According to the text on Intellitar, through which platform could users create an Intellitar?

» **TEXT BLOCK**:

"""

- Developer(s): Intellitar Inc. Huntsville, Alabama
- Type: Website and client-side intelligent avatars
- License: Commercial proprietary software
- Website: www.intellitar.com

= Intellitar =

Intellitar, Inc. was a company based in Huntsville, Alabama, known for its development of the Intelligent Avatar Platform (IAP). This new technology facilitated the creation and use of digital avatars, referred to as Intellitars. These digital avatars had features that differentiated them from conventional chatbot avatars at the time. Intellitars were built with a customizable nature that allowed for a variety of use cases.

== Development ==
The creation of IAP technology began in early 2007, with development efforts split between Huntsville, Alabama and Los Angeles, California. The primary objective was to engineer an avatar that mirrored its user in appearance, personality, sound, and movements. Additionally, IAP was supposed to provide an experience indistinguishable from human communication, with the ultimate goal of passing the Turing Test. Users could only create an Intellitar with IAP technology via the "Virtual Eternity" platform.

"""

» **DATA FOR ANALYSIS**:

"""

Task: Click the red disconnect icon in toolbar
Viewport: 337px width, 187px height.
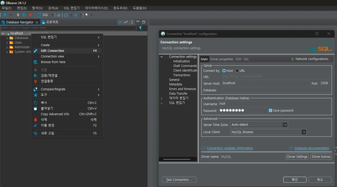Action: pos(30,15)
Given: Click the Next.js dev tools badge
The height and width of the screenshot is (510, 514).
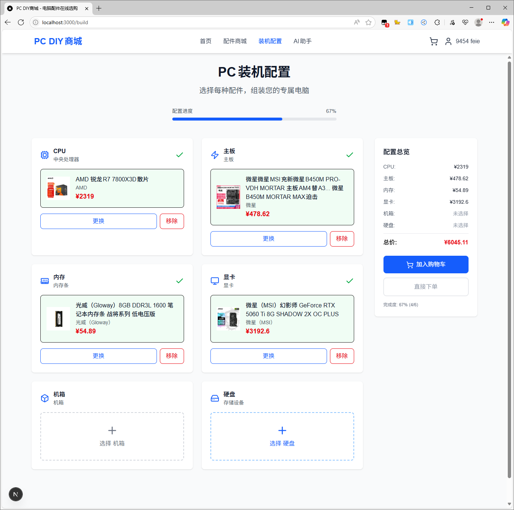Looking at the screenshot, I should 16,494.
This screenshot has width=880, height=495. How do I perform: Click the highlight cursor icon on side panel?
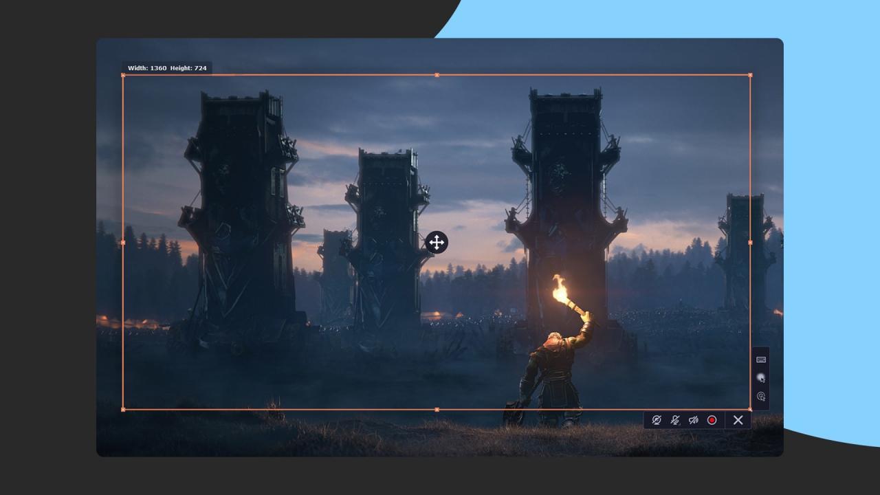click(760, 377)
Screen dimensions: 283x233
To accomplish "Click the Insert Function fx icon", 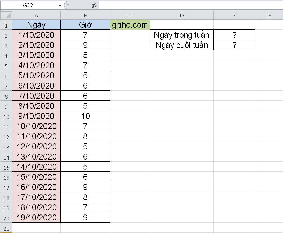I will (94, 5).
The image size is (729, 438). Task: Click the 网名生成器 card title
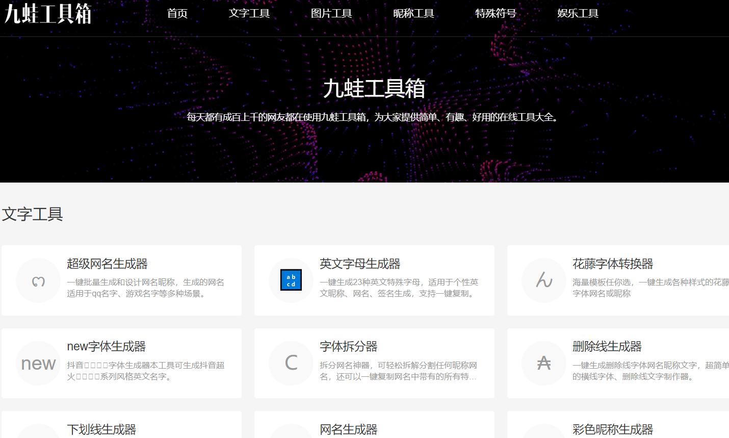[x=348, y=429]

"""

» **OUTPUT BELOW**: The "Virtual Eternity" platform.